Tuesday 13 March 2012

Royal Greenwich

Due to its historic roots with the Royal family, and to mark the upcoming Diamond Jubilee, the Borough of Greenwich has recently been appointed a new title. The Royal Borough of Greenwich. So I thought this green and pleasant part of London deserved a little blog post of its own. Luckily for me it's only a short stroll from home, so stroll I did on a recent ridiculously balmy spring day.

When you're in Greenwich, it doesn't feel like London any more (or Kansas for that matter). It's so pretty, leafy and green, green, green! There's a gorgeous large park where not only can you wind your way up to the Royal Observatory, the home of Greenwich Meantime and stand on the line, but also frolic in the grass, collect conkers, picnic under the trees and admire the far reaching views over the the Royal Naval College, the Maritime Museum, St Paul's Cathedral, the O2 arena, Canary Wharf and the city beyond. Before rolling all the way downhill again! And for the horse lovers amongst you, Greenwich Park will be hosting the equestrian events for this year's London 2012 Olympic Games.

There's also the Thames foot tunnel where you can literally walk under the river in around 6 minutes flat. The wonderful Cutty Sark (the world's only remaining Tea Clipper) is a big local highlight and has just been resurrected to its former glory following a terrible fire and will be relaunching ready to meet its public next month. Maybe in time for the London Marathon on 22nd April where the Cutty Sark is one of the most memorable landmarks of the course.

Aside from all the history and grandeur of Greenwich, there are lots of quirky and cultural things to be found. For those who like film and theatre, there's The Greenwich Playhouse and the Greenwich Theatre, both of which put on some excellent productions. Then there's the Greenwich Picturehouse, a great cinema with comfy seats and a bar. And a visit to Greenwich wouldn't be complete without a visit to Greenwich Market which has been around since the 1960's. This covered market sells everything from vintage collectibles, antiques, crafts, jewellery, clothes and art, as well as a diverse selection of world food.

And not forgetting the open air market too just along from the cinema, which is more of a flea market selling curious odds, sods and bric-a-brac. Always good for a rummage and a bargain. And if fans are your thing (as in in cooling, not screaming), then why not venture to The Fan Museum, the world's only museum dedicated entirely to fans. Located in a lovely old house, the museum is home to a collection of over 3,500 fans, dating back as far as the 11th century. And when you're all fanned out, why not take tea in The Orangery overlooking a secret fan-inspired garden which is literally an oasis of tranquility.
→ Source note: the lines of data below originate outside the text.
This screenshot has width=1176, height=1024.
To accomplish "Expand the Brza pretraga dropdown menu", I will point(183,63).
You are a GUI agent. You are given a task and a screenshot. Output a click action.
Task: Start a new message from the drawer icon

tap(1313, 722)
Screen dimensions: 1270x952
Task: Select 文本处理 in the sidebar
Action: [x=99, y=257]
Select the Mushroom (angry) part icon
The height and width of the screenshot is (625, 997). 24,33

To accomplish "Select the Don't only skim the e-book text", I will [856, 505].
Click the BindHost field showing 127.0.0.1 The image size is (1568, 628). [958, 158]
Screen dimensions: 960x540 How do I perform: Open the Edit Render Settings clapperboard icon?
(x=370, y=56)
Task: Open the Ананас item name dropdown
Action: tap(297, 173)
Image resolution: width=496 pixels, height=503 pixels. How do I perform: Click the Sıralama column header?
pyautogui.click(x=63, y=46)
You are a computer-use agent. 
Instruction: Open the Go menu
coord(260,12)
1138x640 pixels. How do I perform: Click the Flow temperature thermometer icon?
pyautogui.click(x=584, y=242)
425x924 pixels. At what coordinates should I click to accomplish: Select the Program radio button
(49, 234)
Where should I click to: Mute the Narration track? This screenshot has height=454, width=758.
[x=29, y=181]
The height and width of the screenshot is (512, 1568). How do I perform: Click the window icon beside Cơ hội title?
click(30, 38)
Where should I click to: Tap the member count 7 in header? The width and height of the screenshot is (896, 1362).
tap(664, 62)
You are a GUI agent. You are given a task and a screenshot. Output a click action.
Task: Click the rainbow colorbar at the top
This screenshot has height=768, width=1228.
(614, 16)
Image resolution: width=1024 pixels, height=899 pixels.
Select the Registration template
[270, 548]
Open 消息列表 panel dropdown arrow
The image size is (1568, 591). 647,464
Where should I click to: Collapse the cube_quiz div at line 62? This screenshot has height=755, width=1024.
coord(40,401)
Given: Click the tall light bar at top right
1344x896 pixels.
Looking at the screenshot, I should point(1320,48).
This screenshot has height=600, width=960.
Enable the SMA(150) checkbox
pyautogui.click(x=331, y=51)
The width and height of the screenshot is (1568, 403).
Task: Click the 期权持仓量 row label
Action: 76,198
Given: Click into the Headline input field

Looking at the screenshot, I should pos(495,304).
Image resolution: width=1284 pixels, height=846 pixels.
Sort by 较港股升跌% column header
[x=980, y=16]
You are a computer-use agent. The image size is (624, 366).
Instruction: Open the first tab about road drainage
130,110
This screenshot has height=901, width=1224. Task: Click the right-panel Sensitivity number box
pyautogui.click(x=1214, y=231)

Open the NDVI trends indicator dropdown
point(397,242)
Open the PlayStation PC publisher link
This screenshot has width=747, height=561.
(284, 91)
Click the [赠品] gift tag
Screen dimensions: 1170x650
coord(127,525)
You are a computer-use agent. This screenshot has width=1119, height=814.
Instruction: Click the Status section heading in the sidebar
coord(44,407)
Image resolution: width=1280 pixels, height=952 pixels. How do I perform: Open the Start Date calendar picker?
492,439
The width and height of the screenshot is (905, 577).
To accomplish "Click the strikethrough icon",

Just across from the Fan Museum is a newsagent. Nothing unusual about that, except if you look closely in the small ads on offer in the window, you'll see a few funny ones such as 'For sale: parachute, used once, unopened'. It's enough to make you titter.

As I walked down towards the market, I happened upon a Pearly King cab driver with his button-embellished pearly black cab. With songs blasting from his speakers, he was chivvying up the locals (and tourists of course) with his renditions of good old Cockney classics such as Knees Up Mother Brown and Any Old Iron. I ended up walking all the way to the river with I've Got A Lovely Pair Of Coconuts stuck in my head!

There are a multitude of fantastic places to eat and drink in Greenwich, but my favourite pub is the Trafalgar Tavern, a fabulous historic old pub situated on the edge of the Thames with stunning views over the river. Charles Dickens no doubt enjoyed a pint of mead here back in the day. And not only is it a great watering hole, but it does excellent food too. And once you've decided it's time to bid Greenwich farewell, what better way to leave than via the Thames Clipper which zooms you along the Thames back to the heart of London, leaving beautiful Greenwich in its wake.